**Brief**
Once the line holding "This screenshot has width=1421, height=840." is found, output it and all remaining lines of the data exactly, with every picture left out.

[Collected data]

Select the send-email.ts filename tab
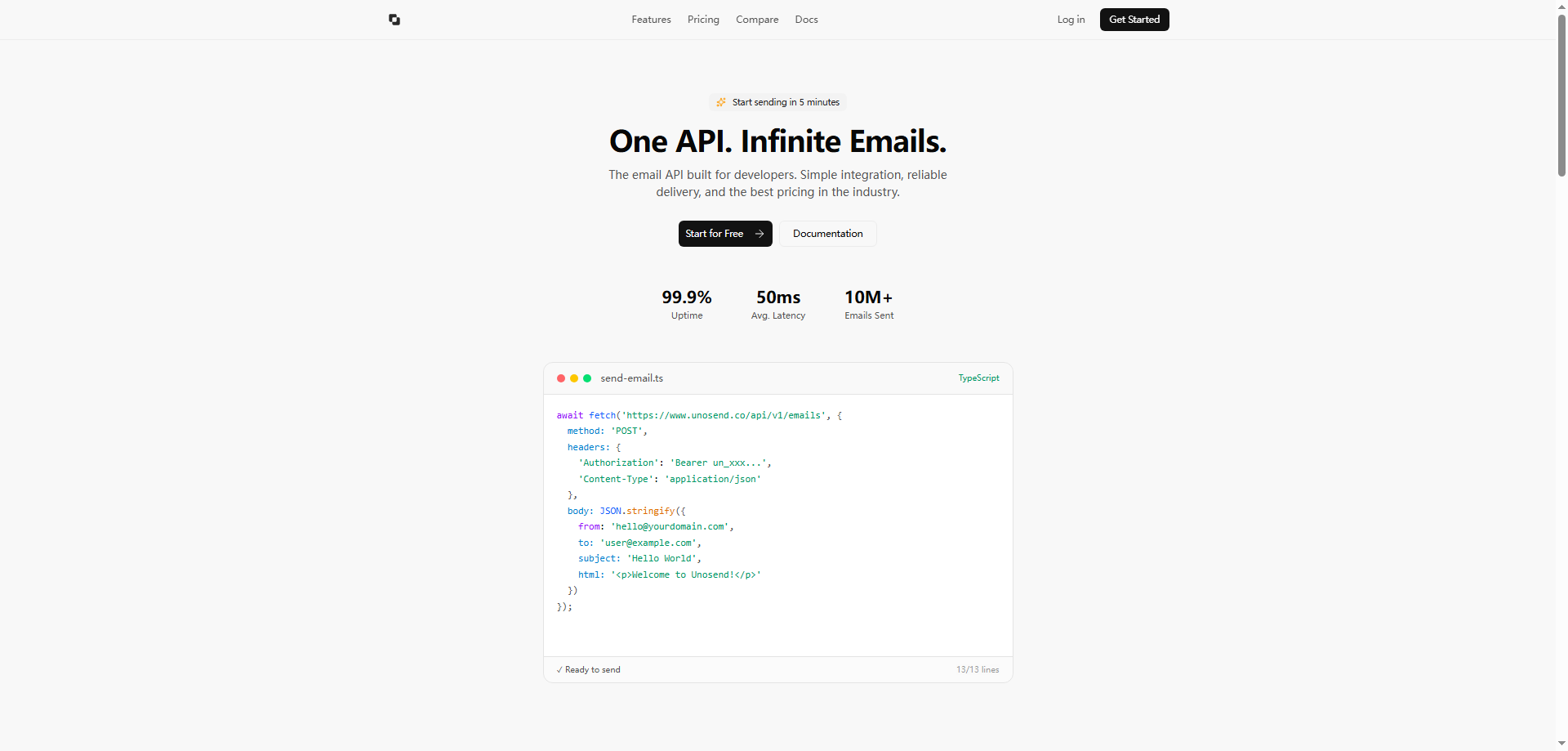1568x751 pixels. pos(631,378)
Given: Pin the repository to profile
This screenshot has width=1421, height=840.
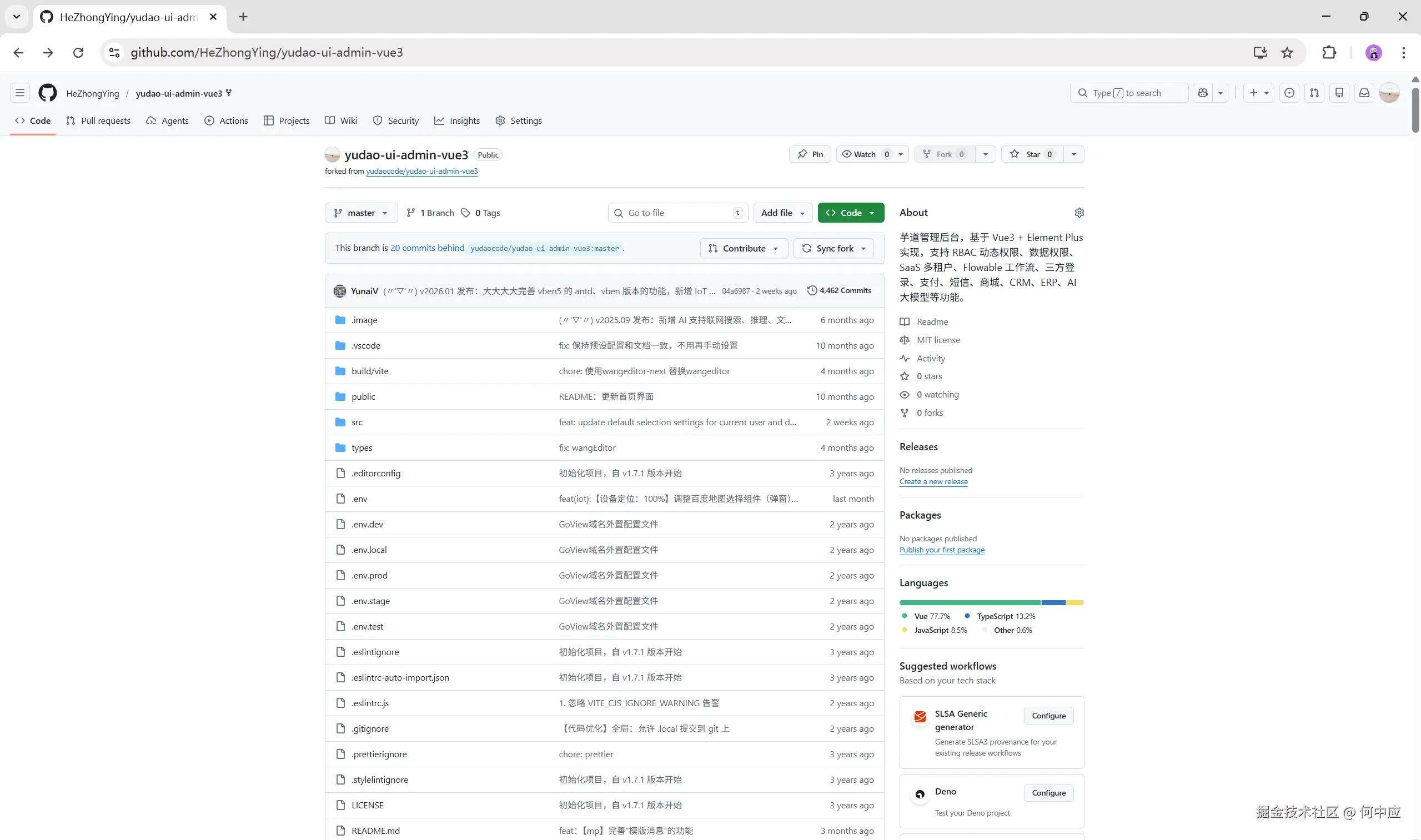Looking at the screenshot, I should tap(810, 154).
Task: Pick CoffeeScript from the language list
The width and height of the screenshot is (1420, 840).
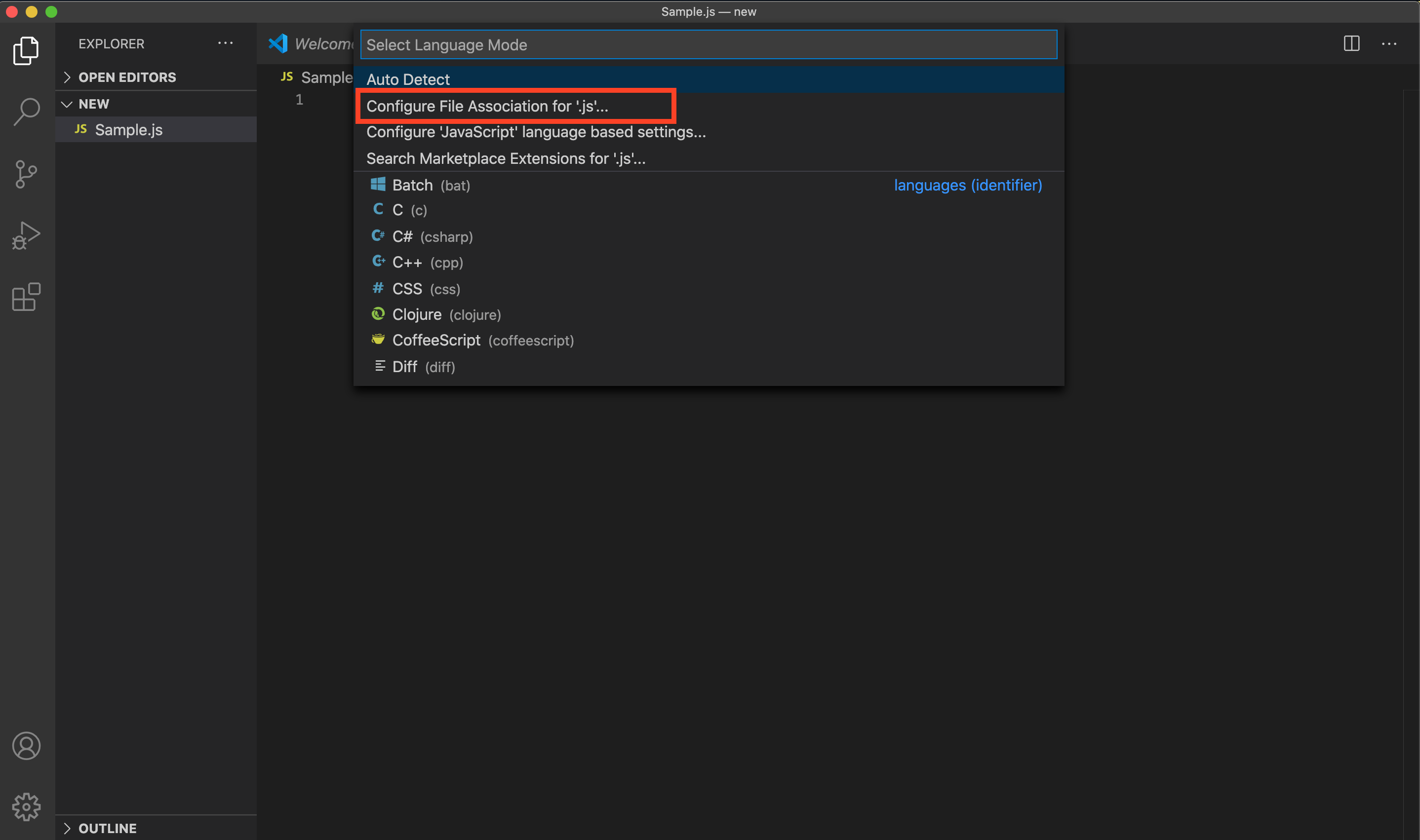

**Exercise answer**
This screenshot has width=1421, height=840.
Looking at the screenshot, I should tap(810, 154).
Task: Pick CoffeeScript from the language list
The width and height of the screenshot is (1420, 840).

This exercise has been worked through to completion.